# WHAT THE EXERCISE ASKS:
The output should be the line containing "Ed (1588, 1390)" and every later line of the records, exactly as written, and nothing else.

# Collection entries:

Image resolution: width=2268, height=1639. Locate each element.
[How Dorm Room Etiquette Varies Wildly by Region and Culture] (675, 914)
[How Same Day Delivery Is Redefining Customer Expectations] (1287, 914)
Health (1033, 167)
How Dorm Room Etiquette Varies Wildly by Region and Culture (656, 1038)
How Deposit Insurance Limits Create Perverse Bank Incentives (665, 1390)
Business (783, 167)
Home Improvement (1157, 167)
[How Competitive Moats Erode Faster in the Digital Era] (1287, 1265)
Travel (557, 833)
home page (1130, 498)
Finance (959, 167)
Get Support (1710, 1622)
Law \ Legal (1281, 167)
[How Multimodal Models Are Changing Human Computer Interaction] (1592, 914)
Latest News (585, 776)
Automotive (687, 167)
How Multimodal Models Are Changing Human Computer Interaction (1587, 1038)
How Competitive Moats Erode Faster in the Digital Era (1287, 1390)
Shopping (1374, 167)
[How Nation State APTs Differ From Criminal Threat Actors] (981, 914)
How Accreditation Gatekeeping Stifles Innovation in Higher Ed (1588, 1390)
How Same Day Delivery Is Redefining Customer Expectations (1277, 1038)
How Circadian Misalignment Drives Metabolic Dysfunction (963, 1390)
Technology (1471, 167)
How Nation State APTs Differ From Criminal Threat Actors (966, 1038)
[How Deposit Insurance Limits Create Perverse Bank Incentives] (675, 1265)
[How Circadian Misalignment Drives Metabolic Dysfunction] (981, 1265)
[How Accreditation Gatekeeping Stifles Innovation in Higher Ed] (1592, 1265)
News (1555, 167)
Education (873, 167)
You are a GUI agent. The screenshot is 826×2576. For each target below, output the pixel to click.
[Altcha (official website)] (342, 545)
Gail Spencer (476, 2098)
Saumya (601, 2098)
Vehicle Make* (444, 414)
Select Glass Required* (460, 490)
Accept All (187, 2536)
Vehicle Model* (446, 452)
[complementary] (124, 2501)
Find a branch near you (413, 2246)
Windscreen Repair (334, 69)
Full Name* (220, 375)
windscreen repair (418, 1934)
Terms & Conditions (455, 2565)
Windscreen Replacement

# EXPECTED OUTPUT:
How Accreditation Gatekeeping Stifles Innovation in Higher Ed (1588, 1390)
How Same Day Delivery Is Redefining Customer Expectations (1277, 1038)
How Circadian Misalignment Drives Metabolic Dysfunction (963, 1390)
Technology (1471, 167)
How Nation State APTs Differ From Criminal Threat Actors (966, 1038)
[How Deposit Insurance Limits Create Perverse Bank Incentives] (675, 1265)
[How Circadian Misalignment Drives Metabolic Dysfunction] (981, 1265)
[How Accreditation Gatekeeping Stifles Innovation in Higher Ed] (1592, 1265)
News (1555, 167)
Education (873, 167)
You are a GUI agent. The screenshot is 826×2576. For each target below, output the pixel to click.
[Altcha (official website)] (342, 545)
Gail Spencer (476, 2098)
Saumya (601, 2098)
Vehicle Make* (444, 414)
Select Glass Required* (460, 490)
Accept All (187, 2536)
Vehicle Model* (446, 452)
[complementary] (124, 2501)
Find a branch near you (413, 2246)
Windscreen Repair (334, 69)
Full Name* (220, 375)
windscreen repair (418, 1934)
Terms & Conditions (455, 2565)
Windscreen Replacement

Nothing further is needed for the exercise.